Since you are using OpenLDAP, if you have a compatible hashed format (and here), you can enter the hash directly into the userPassword
attribute. Take care that some LDAP clients may second-guess modifications to userPassword
and apply hashing (similar to the way some LDAP servers automatically modify or hash this attribute when written). ldapadd
/ldapmodify
will correctly update the password without re-interpreting it (as long as you don't have a server password policy ppolicy_hash_cleartext
in effect, which might complicate things).
You will need to determine the format you have, and prefix the hash or hash+salt format with type type, e.g. {SHA}xxxxxx
or {SSHA}xxxxxx
(where xxxxxx is a base64 encoded hash or hash+salt respectively).
If it's crypt format, you can enter it with a {crypt}
prefix, but in the case of OpenLDAP you will need to have a build configured with --enable-crypt
, since its use is deprecated. OpenLDAP will use the C library crypt()
function, there can be platform specific variations in its output. On Linux there's a simple workaround, crypt()
is in its own libcrypt
library which you can "adjust" at compile- or run-time. (Also note crypt()
is not re-entrant, so slapd
uses a mutext to protect calls to it.)
See also password-crypt-salt-format
for solving the problem in the other direction: making OpenLDAP store passwords in various crypt formats.
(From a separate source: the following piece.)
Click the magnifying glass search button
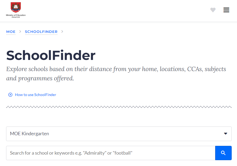Screen dimensions: 237x166 [223, 153]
Since you are using Samba, you should research also the smbk5pwd overlay (the README is more useful). Note though this requires password changes to use a proper password modify operation rather than direct modification of userPassword
.
With OpenLDAP you also have the option of delegating password verification to an external system via SASL (also requires non-default build configuration), which may suffice during a migration window until all users reset their passwords. A further option (which often comes as a surprise), is that OpenLDAP also supports multiple passwords per-user, each of which is tried in turn during authentication. While slightly fragile (it requires all writers of the userPassword
attribute to do The Right Thing), it can help with migration, especially when merging multiple systems.